Le sport dans les Oneirokritika d’Artémidore: songes et culture agonistique par Jean-Manuel Roubineau

Les nourritures du quotidien. L’aliimentation dans les Oneirokritika d’Artémidore par Christophe Chandezon

Les riches et le gouvernement de la cité d’après les rêves transmis par Artémidore de Daldis par Anne-Valérie Pont

Le savoir religieux d’Artémidore: entre commun (τὰ κοινά) et particulier (τὰ ἴδια) par Nicole Belayche

Artémidore et ses statues par Francis Prost

Artémidore dans la tradition onirocritique arabe par Pierre Lory

La redécouverte d’Artémidore à la Renaissance: pour une histoire du texte des Oneirokritika et de sa réception aux XVe et XVIe siècles par Jean-Marie Flamand

Quitter Artémidore? Traductions et usages des Clés des songes dans l’espace germanoiphone au XVIIIe siècle par Claire Gantet

Une clé des songes catholique au XIXe siècle? par Jacqueline Carroy

Rêver pour se connaître?
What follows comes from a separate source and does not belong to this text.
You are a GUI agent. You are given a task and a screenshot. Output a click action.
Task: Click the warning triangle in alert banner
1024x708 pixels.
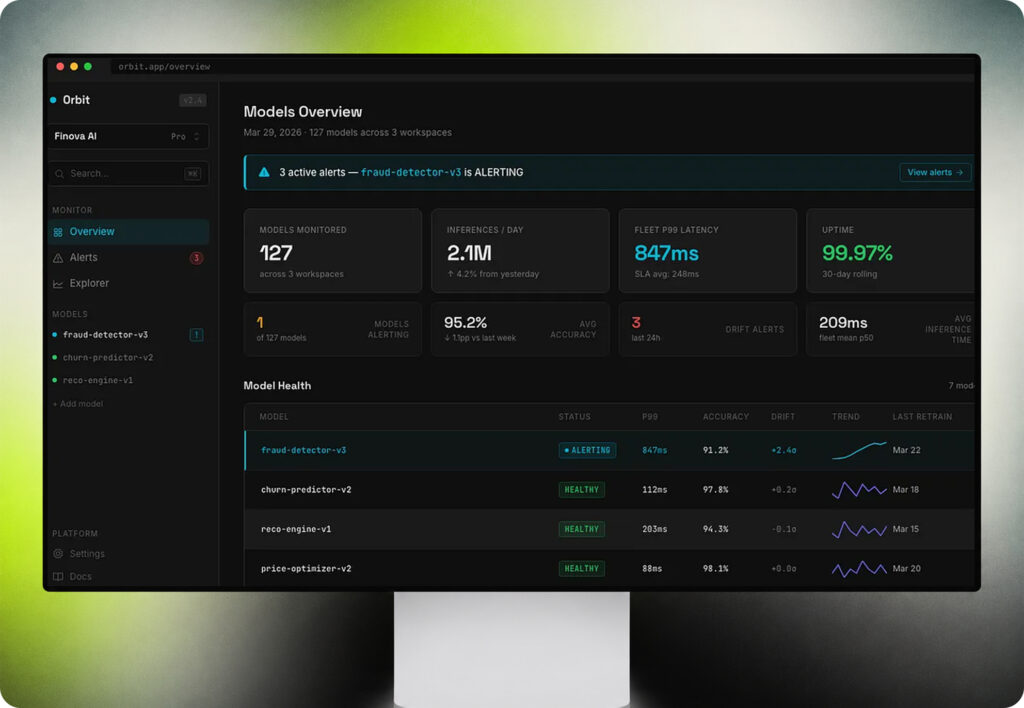pos(264,172)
Michel Foucault et l’interprétation sociologique d’Artémidore par Christophe Pébarthe

Réflexions en marge de La Clé des songes par John Scheid et Jesper Svenbro

Postface par Gregor Weber

 

Notes

[1] L’auteur reprend ici un joli mot de Pierre-Louis Malosse dans un autre volume dû à la même équipe (2014).

[2] Evoqué dans les vers par les verbes ekmassein, aleiphein, kathairein sans que l’on sache bien à quoi ils renvoient exactement (p.256).

[3] Surtout Phrasikleia. Anthropologie de la lecture de Svenbro (1988) et Le Métier de Zeus. Mythe du tissage dans le monde gréco-romain d’eux deux (1994).

[4] Par son propre titre de Traumdeutung (1926). Leur article commence par un commentaire sur Freud qui peut faire croire qu’il va s’agir de lui principalement. J’ai été un peu déçue que Freud ne soit pas abordé plus en profondeur dans le livre.